**The records**

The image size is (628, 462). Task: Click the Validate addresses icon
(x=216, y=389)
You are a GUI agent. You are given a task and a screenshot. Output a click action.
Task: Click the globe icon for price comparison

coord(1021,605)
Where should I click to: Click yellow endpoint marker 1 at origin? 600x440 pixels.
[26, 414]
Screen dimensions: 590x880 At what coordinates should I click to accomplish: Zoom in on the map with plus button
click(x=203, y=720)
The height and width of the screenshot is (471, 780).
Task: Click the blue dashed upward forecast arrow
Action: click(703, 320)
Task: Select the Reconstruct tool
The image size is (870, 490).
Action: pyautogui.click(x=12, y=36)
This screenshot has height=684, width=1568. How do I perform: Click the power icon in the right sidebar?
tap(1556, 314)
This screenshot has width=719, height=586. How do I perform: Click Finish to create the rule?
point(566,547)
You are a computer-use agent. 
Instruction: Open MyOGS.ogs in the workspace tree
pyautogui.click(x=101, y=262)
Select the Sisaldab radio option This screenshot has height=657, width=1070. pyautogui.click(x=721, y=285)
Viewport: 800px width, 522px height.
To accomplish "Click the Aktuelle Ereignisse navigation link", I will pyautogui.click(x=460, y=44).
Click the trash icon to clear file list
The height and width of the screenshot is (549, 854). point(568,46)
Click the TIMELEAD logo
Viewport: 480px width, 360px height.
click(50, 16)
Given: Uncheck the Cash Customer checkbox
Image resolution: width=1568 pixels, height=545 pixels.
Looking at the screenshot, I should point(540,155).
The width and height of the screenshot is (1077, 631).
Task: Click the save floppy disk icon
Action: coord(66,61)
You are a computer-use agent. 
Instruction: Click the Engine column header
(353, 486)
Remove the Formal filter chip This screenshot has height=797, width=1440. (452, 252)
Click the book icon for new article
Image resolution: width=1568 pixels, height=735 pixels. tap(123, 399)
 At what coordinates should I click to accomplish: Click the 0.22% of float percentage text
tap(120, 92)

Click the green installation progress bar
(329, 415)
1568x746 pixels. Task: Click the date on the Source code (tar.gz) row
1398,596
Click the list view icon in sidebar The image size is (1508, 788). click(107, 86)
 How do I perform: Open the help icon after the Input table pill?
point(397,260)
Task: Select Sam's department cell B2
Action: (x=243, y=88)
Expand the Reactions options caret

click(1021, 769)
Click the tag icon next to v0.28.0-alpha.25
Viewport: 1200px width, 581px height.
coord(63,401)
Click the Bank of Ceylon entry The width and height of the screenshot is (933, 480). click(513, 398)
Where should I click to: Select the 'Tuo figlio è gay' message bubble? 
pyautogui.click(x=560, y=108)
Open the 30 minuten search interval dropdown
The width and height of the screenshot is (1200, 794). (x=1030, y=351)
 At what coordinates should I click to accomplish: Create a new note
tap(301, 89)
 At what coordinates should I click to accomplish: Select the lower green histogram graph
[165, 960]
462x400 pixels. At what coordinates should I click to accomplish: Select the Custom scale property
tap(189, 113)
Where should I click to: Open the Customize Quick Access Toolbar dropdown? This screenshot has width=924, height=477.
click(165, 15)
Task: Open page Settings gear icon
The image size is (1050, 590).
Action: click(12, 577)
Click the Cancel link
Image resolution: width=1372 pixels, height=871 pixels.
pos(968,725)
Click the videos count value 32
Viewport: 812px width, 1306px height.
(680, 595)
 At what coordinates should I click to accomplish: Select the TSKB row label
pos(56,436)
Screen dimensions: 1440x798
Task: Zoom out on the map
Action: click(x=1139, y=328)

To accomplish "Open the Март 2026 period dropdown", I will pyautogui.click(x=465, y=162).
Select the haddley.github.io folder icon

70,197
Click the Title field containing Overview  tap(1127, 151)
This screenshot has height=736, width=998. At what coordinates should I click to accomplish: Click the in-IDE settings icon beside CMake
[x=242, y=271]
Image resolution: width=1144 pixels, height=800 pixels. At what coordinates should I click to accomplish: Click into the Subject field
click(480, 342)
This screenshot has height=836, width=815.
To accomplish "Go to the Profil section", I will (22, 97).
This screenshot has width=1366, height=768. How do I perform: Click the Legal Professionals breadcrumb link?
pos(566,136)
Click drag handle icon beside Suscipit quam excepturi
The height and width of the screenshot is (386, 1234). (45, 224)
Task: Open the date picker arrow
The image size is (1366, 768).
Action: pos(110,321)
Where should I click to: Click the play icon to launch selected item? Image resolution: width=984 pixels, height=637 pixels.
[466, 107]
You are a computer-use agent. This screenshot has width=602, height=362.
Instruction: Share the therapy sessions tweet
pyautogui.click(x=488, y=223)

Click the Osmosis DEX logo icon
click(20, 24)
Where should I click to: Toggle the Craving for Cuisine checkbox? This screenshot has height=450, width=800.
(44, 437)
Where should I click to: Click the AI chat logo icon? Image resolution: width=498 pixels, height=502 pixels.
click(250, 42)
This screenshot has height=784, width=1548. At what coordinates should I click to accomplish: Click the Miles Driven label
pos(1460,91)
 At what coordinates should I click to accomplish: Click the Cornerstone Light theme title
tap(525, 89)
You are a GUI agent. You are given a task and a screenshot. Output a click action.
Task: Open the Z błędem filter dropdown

**Assigned task**
Every record above should be output exactly.

**Task result**
The image size is (628, 462). Task: Click the Validate addresses icon
(x=216, y=389)
You are a GUI agent. You are given a task and a screenshot. Output a click action.
Task: Click the globe icon for price comparison

coord(1021,605)
Where should I click to: Click yellow endpoint marker 1 at origin? 600x440 pixels.
[26, 414]
Screen dimensions: 590x880 At what coordinates should I click to accomplish: Zoom in on the map with plus button
click(x=203, y=720)
The height and width of the screenshot is (471, 780).
Task: Click the blue dashed upward forecast arrow
Action: click(703, 320)
Task: Select the Reconstruct tool
The image size is (870, 490).
Action: pyautogui.click(x=12, y=36)
This screenshot has height=684, width=1568. How do I perform: Click the power icon in the right sidebar?
tap(1556, 314)
This screenshot has width=719, height=586. How do I perform: Click Finish to create the rule?
point(566,547)
You are a computer-use agent. 
Instruction: Open MyOGS.ogs in the workspace tree
pyautogui.click(x=101, y=262)
Select the Sisaldab radio option This screenshot has height=657, width=1070. pyautogui.click(x=721, y=285)
Viewport: 800px width, 522px height.
To accomplish "Click the Aktuelle Ereignisse navigation link", I will pyautogui.click(x=460, y=44).
Click the trash icon to clear file list
The height and width of the screenshot is (549, 854). point(568,46)
Click the TIMELEAD logo
Viewport: 480px width, 360px height.
click(50, 16)
Given: Uncheck the Cash Customer checkbox
Image resolution: width=1568 pixels, height=545 pixels.
Looking at the screenshot, I should point(540,155).
The width and height of the screenshot is (1077, 631).
Task: Click the save floppy disk icon
Action: coord(66,61)
You are a computer-use agent. 
Instruction: Click the Engine column header
(353, 486)
Remove the Formal filter chip This screenshot has height=797, width=1440. (452, 252)
Click the book icon for new article
Image resolution: width=1568 pixels, height=735 pixels. tap(123, 399)
 At what coordinates should I click to accomplish: Click the 0.22% of float percentage text
tap(120, 92)

Click the green installation progress bar
(329, 415)
1568x746 pixels. Task: Click the date on the Source code (tar.gz) row
1398,596
Click the list view icon in sidebar The image size is (1508, 788). click(107, 86)
 How do I perform: Open the help icon after the Input table pill?
point(397,260)
Task: Select Sam's department cell B2
Action: (x=243, y=88)
Expand the Reactions options caret

click(1021, 769)
Click the tag icon next to v0.28.0-alpha.25
Viewport: 1200px width, 581px height.
coord(63,401)
Click the Bank of Ceylon entry The width and height of the screenshot is (933, 480). click(513, 398)
Where should I click to: Select the 'Tuo figlio è gay' message bubble? 
pyautogui.click(x=560, y=108)
Open the 30 minuten search interval dropdown
The width and height of the screenshot is (1200, 794). (x=1030, y=351)
 At what coordinates should I click to accomplish: Create a new note
tap(301, 89)
 At what coordinates should I click to accomplish: Select the lower green histogram graph
[165, 960]
462x400 pixels. At what coordinates should I click to accomplish: Select the Custom scale property
tap(189, 113)
Where should I click to: Open the Customize Quick Access Toolbar dropdown? This screenshot has width=924, height=477.
click(165, 15)
Task: Open page Settings gear icon
The image size is (1050, 590).
Action: click(12, 577)
Click the Cancel link
Image resolution: width=1372 pixels, height=871 pixels.
pos(968,725)
Click the videos count value 32
Viewport: 812px width, 1306px height.
(680, 595)
 At what coordinates should I click to accomplish: Select the TSKB row label
pos(56,436)
Screen dimensions: 1440x798
Task: Zoom out on the map
Action: click(x=1139, y=328)

To accomplish "Open the Март 2026 period dropdown", I will pyautogui.click(x=465, y=162).
Select the haddley.github.io folder icon

70,197
Click the Title field containing Overview  tap(1127, 151)
This screenshot has height=736, width=998. At what coordinates should I click to accomplish: Click the in-IDE settings icon beside CMake
[x=242, y=271]
Image resolution: width=1144 pixels, height=800 pixels. At what coordinates should I click to accomplish: Click into the Subject field
click(480, 342)
This screenshot has height=836, width=815.
To accomplish "Go to the Profil section", I will (22, 97).
This screenshot has width=1366, height=768. How do I perform: Click the Legal Professionals breadcrumb link?
pos(566,136)
Click drag handle icon beside Suscipit quam excepturi
The height and width of the screenshot is (386, 1234). (45, 224)
Task: Open the date picker arrow
The image size is (1366, 768).
Action: pos(110,321)
Where should I click to: Click the play icon to launch selected item? Image resolution: width=984 pixels, height=637 pixels.
[466, 107]
You are a computer-use agent. This screenshot has width=602, height=362.
Instruction: Share the therapy sessions tweet
pyautogui.click(x=488, y=223)

Click the Osmosis DEX logo icon
click(20, 24)
Where should I click to: Toggle the Craving for Cuisine checkbox? This screenshot has height=450, width=800.
(44, 437)
Where should I click to: Click the AI chat logo icon? Image resolution: width=498 pixels, height=502 pixels.
click(250, 42)
This screenshot has height=784, width=1548. At what coordinates should I click to accomplish: Click the Miles Driven label
pos(1460,91)
 At what coordinates should I click to accomplish: Click the Cornerstone Light theme title
tap(525, 89)
You are a GUI agent. You are given a task and a screenshot. Output a click action.
Task: Open the Z błędem filter dropdown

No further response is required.